Atlantic City welcomes back 2 shuttered casinos

Credit: Wayne Parry

Credit: Wayne Parry

ATLANTIC CITY, N.J. (AP) — Many sweet rides have pulled up to Atlantic City casinos over the years, but this one was the King.

Joe Emanuele, whose vast portfolio at Hard Rock International includes securing music memorabilia, had located Elvis Presley's Rolls Royce, bought it at an auction and drove it to the Atlantic City casino whose opening Hard Rock will celebrate Thursday morning.

It is one of two shuttered casinos that reopened June 27, ahead of schedule, after being cleared to do so by New Jersey gambling regulators. Hard Rock, the former Trump Taj Mahal, and the Ocean Resort Casino, the former Revel, both had grand opening ceremonies Thursday, June 28.

"Today is the bridge to the revitalization of Atlantic City," Jim Allen, CEO of Hard Rock International, said shortly before the ceremony. "We believe this project will create a new day in the evolution of Atlantic City. We have spent $500 million renovating this building. We promised you we wouldn't just paint it and put up a guitar."

After a brutal two-year stretch in which five of its 12 casinos closed, Atlantic City now has nine. The reopenings have generated cautious optimism for the seaside gambling resort that once was the only place in America outside Nevada with casinos, but which has struggled mightily as gambling spreads in states all around it.

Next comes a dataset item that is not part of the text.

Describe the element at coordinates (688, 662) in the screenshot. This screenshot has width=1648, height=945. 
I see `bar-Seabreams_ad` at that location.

Elvis' car is one of the first things patrons see after they pass underneath the giant replica of a Gibson Les Paul electric guitar (cherry sunburst model) at the casino's front entrance.

"I've been an Elvis fan forever," Emanuele said. Driving (very carefully, with a police escort) from a warehouse in nearby Pleasantville, New Jersey, to the casino site, Emanuele parked his derriere in the same leather seat that once supported the "King of Rock 'n' Roll."

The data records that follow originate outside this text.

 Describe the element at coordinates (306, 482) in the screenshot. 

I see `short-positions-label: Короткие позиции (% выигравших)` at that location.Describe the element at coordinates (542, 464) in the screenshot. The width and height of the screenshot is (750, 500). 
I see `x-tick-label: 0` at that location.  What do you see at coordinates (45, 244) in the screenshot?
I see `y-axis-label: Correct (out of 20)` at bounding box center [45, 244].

"You feel a little bit of prestige behind the wheel," he said. "This is Elvis' car that he picked the Beatles up in when they first came to Los Angeles."

The car is part of a vast trove of memorabilia on display at the Hard Rock. There are gowns worn by Stevie Nicks and Whitney Houston, and guitars played by Roy Orbison, Bob Dylan and Katy Perry. There's a leather stage outfit worn by Aerosmith lead guitarist Joe Perry.

There's even a New Jersey memorabilia room, including the handwritten lyrics to "Dreaming" by Blondie's Debbie Harry (a Hawthorne native,) along with stuff from Bon Jovi, Wyclef Jean, Southside Johnny, and a Western Union telegram confirming a $20,000 payment for Ray Charles to perform a concert on Atlantic City's Steel Pier in 1978. And no one forgot the "Chairman of the Board" Frank Sinatra, who was born in Hoboken.

Those who remember the heavy-handed decorating taste of Donald and Ivana Trump from the Taj Mahal days won't recognize the place: The row after row of chandeliers dominating the view as patrons would ride the main escalator down to the casino floor are gone, supplanted by a giant silver illuminated guitar suspended from the ceiling. Video screens surrounding the escalators play clips of Bruce Springsteen, Eric Clapton, Nirvana and Johnny Cash as customers descend to the casino floor.

At the Ocean Resort, owner Bruce Deifik has fixed most of what Revel's former customers said they didn't like about the place. It now allows smoking, will have a buffet within a few months, has reconfigured the casino floor to make it easier to get around, and glass safety barriers have been installed on the main escalator that made many patrons uncomfortable.

It has a golf simulator, a restaurant where kids and their parents can order cereal at any time of day, and six swimming pools. Popular features from Revel that are coming back include an outdoor pool day club, and a rock 'n' roll burlesque club.